TRAVAIL À FAIRE:
[1] Indiquez si chacune des affirmations suivantes concorde avec l'extrait ci-dessous, en répondant par oui ou non et en citant les mots décisifs de l'extrait : (a) la dernière case de Voyage occupe les deux tiers de la double page finale ; (b) à la fin de la nouvelle de Dino Buzzati, la cause de l'agitation extérieure est révélée ; (c) Voyage comporte des dialogues.
[2] Relevez tous les titres d'œuvres cités dans l'extrait ci-dessous.

EXTRAIT DU DOCUMENT:
Voyage est un récit muet ayant un train pour principal théâtre. L’histoire commence à l’embarquement : les personnages principaux arrivent en rang à la gare, achètent leur billets et montent dans le train. Elle se termine par une case occupant les deux-tiers de la double page finale (la plus grande case de l’ouvrage). On y voit les voyageurs face à des vagues qui viennent s’écraser sur d’importants rochers, roches derrière lesquels le lecteur pourra imaginer la mer. On devinera donc que le but de ces personnages était tout simplement d’aller voir la mer et que
Voyage raconte simplement un déplacement en train pour aller sur une côte.
La majeure partie du récit se déroule donc dans un train. Rien de bien original à cela : le train a déjà été l’objet de plusieurs récits dans la bande dessinée : voir par exemple la série
Le Transperceneige ou encore
Le Train de Chihoi et Hung Hung. Le train constitue chez eux un espace clos sans réel lien vers l’extérieur. Les wagons sont le lien de l’action, le train est utilisé comme image, représentation d’un autre sujet : les sociétés contemporaines chez
Le Transperceneige, les inégalités sociales et les contrôles politiques se reproduisant à l’intérieur du train, image de la vie d’un homme chez Chihoi et Hung Hung. Ces auteurs ne s’intéressent pas à l’extérieur mais au train comme espace hermétiquement clos et en mouvement et surtout allégorique, potentiellement riche en images. L’extérieur du train n’est généralement considéré qu’au détriment de l’intérieur. Et celui-ci ne renvoie que des informations partielles car le voyageur ne peut connaître de l’extérieur que ce qu’il en voit depuis sa fenêtre. Par exemple, dans la nouvelle « Il était arrivé quelque chose », Dino Buzzati joue sur cette connaissance fragmentaire apportée par les paysages du train : le narrateur décrit des scènes qu’il aperçoit depuis la fenêtre de son train. Progressivement, il se rend compte que le monde extérieur s’agite, qu’un drame est visiblement arrivé. Si dans son espace clos, coupé du monde (le wagon), il peut voir défiler le monde, il reste cependant privé d’une information clé : que s’est-il passé ? La tension monte : au fur et à mesure que l’événement inconnu apparaît de plus grave car marquant pour le monde extérieur, l’angoisse du narrateur croît. La nouvelle se conclut sans que le lecteur ni le narrateur n’apprenne la cause de cette agitation extérieure. Cette fois, c’est donc l’extérieur qui est l’objet du récit. L’intérieur n’a pas d’importance, il est le lieu du narrateur et du lecteur.

CONTENU DES DONNÉES:
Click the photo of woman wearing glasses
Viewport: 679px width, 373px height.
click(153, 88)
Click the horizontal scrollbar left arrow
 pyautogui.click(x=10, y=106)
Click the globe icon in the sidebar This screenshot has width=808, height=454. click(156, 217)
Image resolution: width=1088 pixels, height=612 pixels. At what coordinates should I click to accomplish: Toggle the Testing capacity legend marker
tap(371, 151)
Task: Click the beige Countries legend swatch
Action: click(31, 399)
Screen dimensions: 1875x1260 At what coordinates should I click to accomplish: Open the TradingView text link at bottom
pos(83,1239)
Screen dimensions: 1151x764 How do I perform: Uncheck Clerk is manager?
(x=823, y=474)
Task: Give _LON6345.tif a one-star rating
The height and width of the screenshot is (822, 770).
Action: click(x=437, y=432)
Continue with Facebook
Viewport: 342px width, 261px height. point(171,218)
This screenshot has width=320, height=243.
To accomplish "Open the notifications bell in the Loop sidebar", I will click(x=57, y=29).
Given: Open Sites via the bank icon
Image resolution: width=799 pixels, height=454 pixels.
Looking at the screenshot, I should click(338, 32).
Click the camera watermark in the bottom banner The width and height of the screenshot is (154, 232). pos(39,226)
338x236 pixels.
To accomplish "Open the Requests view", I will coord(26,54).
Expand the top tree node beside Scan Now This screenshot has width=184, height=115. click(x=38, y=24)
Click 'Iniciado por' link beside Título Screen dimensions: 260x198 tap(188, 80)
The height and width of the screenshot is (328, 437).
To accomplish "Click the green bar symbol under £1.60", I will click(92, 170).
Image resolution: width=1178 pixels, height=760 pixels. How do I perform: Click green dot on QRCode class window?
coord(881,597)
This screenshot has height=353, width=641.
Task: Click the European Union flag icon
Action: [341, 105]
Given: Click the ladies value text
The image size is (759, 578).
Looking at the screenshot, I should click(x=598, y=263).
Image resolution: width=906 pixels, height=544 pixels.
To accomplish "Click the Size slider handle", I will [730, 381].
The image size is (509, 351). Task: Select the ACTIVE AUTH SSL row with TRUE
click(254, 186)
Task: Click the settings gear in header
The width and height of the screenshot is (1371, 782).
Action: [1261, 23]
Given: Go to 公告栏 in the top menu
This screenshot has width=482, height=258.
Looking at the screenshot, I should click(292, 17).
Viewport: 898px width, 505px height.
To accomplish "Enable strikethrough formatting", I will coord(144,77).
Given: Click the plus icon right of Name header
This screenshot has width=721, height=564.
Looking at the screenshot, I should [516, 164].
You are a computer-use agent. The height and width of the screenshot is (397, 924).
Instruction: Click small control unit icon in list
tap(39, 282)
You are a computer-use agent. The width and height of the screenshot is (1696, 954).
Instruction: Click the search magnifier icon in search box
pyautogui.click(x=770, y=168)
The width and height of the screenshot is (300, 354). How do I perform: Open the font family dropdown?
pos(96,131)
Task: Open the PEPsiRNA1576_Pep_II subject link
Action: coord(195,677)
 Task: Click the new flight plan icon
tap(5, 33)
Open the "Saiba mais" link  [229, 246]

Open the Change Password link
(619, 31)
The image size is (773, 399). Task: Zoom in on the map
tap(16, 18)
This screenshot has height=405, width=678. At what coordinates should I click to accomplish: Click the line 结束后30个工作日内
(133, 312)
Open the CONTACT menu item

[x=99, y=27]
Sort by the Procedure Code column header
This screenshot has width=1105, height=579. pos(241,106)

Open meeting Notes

RÉPONSES PAR TÂCHE:
[1]
(a) Oui : « Elle se termine par une case occupant les deux-tiers de la double page finale ».
(b) Non : « La nouvelle se conclut sans que le lecteur ni le narrateur n’apprenne la cause de cette agitation extérieure ».
(c) Non : « Voyage est un récit muet ».

[2]
- Voyage
- Le Transperceneige
- Le Train
- « Il était arrivé quelque chose »